_Source passage_
== Segment start ==

Euroweek, August 2013
Standfirst: The US private placement market has long shown enthusiasm for Australian borrowers, and presents them with opportunities they can’t get at home: long-dated funding without even the need for a credit rating. But will high swap costs and greater depth in the domestic Australian markets reduce their allure? By Chris Wright
You are an Australian corporate and you need long-term funding. The Australian domestic bond market won’t provide it, and you don’t have the rating or the following to do a senior deal in the US or Europe. What do you do? You follow an increasingly well-trodden path to the US private placement market.
“Australia has historically been favourably disposed towards US PPs for a number of reasons,” says Sean Henderson, head of debt capital markets for Australia for HSBC. “Documentation is much easier than public 144a issuance, being more loan-style in nature. Also this market doesn’t require large benchmark issue sizes, and offers long-dated funding that can be spread across a range of tranches, reducing refinancing risks.” And issuers don’t need to have public ratings to access it. “All of these add a relatively easy option for borrowers without public bond and ratings platforms, and it has often been the market of choice for Australian credits with more modest financing needs.”
Ron Ross, executive director of debt capital markets at ANZ, likes to champion the domestic debt markets, but recognises there are needs the home market can’t meet. “Corporates head overseas for several reasons: usually for tenor, which is where the US PP market kicks in,” he says. “Last year we did a 30-year bond there. No other market is going to go that long.” In particular, for unrated corporates, it can be the only option. “Only the US PP market is going to allow that,” he says.
So what are the arguments against? “One of the main challenges issuers face in this market is the use of maintenance covenants,” says Henderson. (Maintenance covenants are more onerous than incurrence covenants, which commonly apply in markets such as high yield and term loan B). “You’ve got to adhere to them at all times, and that doesn’t work for all businesses.”

== Segment end ==

_Recorded data_
== Segment start ==

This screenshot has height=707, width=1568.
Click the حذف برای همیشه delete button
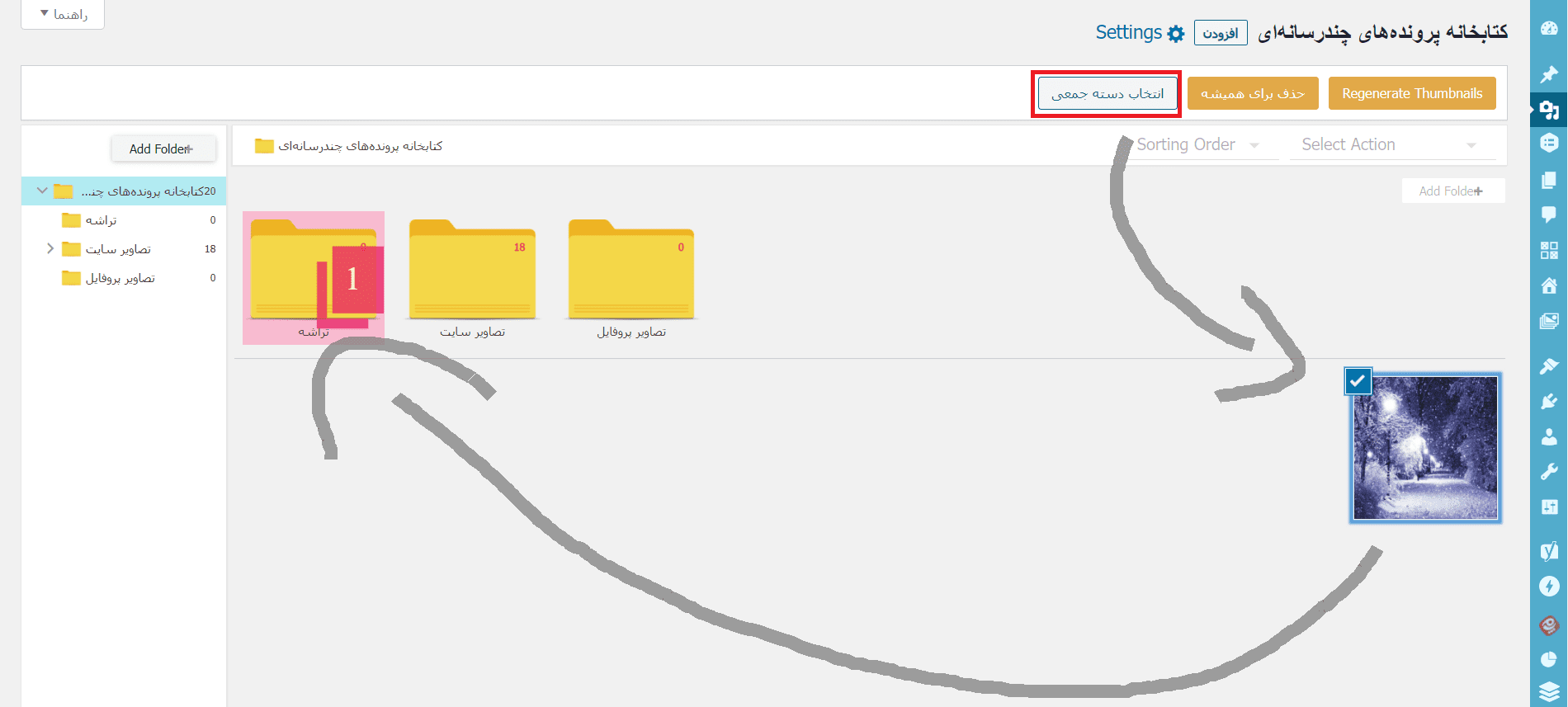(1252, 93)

== Segment end ==
== Segment start ==

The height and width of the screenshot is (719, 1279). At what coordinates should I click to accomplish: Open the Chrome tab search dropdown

== Segment end ==

_Description of the task_
Write a continuation of the article on Australian borrowers in the US private placement market, starting right after its last sentence. The material above is separate from the article and stands on its own.

_Answer for the task_
Then there’s cost: both longer-dated funding and, for most Australians, the need for cross-currency swaps to bring funds back to Australian dollars. “The US private placement market is definitely there for project and infrastructure borrowers, particularly those who are more corporate-looking,” says John Chauvel, head of debt capital markets for Westpac. “The only problem is that most non-resource-related borrowers need the cross-currency swap. I’m always optimistic the domestic market can step up and meet that need in Australian dollars.”
But can it? Gary Blix, head of corporate origination at Westpac, says US PPs have a competitive advantage over domestic issuance for 10-years plus. “But anywhere between three and seven years, the majority of transactions, if not all, will be done domestically.” Every borrower will have a different point at which one market becomes more cost-effective than the other. In theory, though, as tenors develop in the domestic market – and they do appear to be developing, very gradually – the appeal of going to the US for a placement will dim, particularly if banks continue to rein in their swap lines and make them more expensive.
Where the US market makes a great deal of sense is for borrowers who need dollars anyway. Consequently, mainstays of this market tend to be in the resources sector where the dollar is the functional currency anyway, eliminating any need for the swap.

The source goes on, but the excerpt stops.